(TEXT SHOWN)
-*-

Can we specify these more agressively now?

> +Inquire about the signal stack size used by the kernel.

I think we've already concluded that this should included all mandatory
overheads, including those imposed by the compiler and glibc?

e.g.:

--8<--

The returned value is the minimum number of bytes of free stack space
required in order to gurantee successful, non-nested handling of a
single signal whose handler is an empty function.

-->8--

> +
> +@item _SC_SIGSTKSZ
> +@standards{GNU, unistd.h}
> +Inquire about the default signal stack size for a signal handler.

Similarly:

--8<--

The returned value is the suggested minimum number of bytes of stack
space required for a signal stack.

-*-

(MATERIAL)

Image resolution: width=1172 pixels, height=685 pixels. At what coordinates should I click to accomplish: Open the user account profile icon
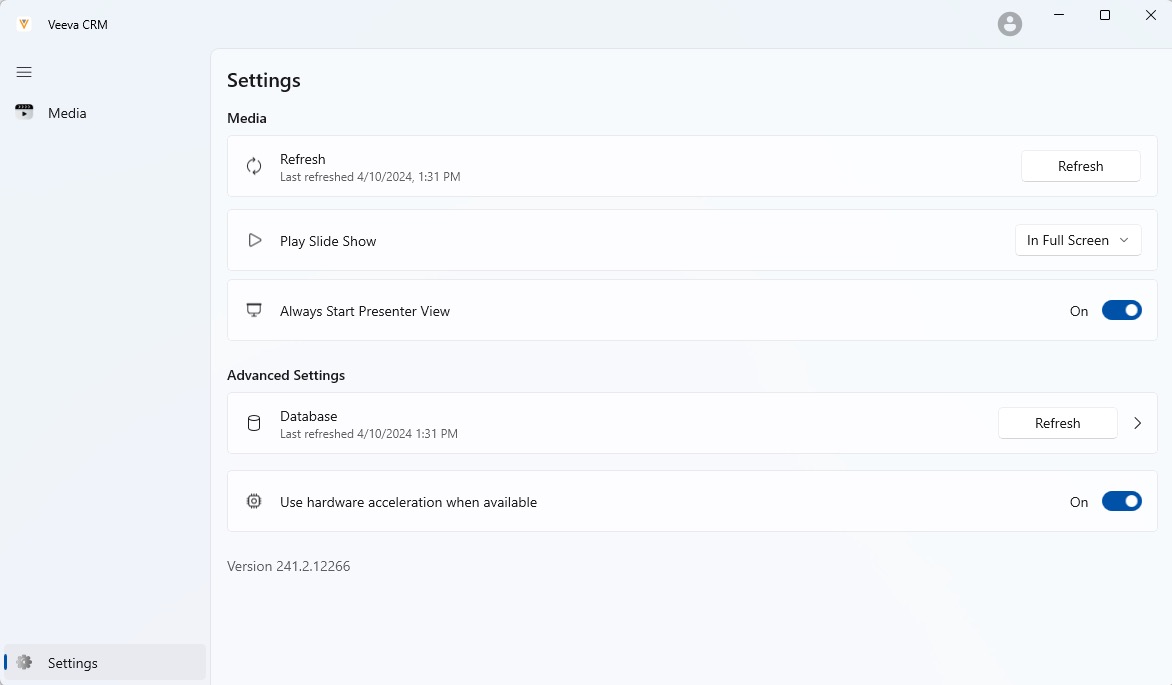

-*-

(YOUR GOAL) In the reply about signal stack size, name every piece of software it mentions as using or adding to signal stack space.

(ANSWER FOR THIS EXERCISE)
- the kernel
- the compiler
- glibc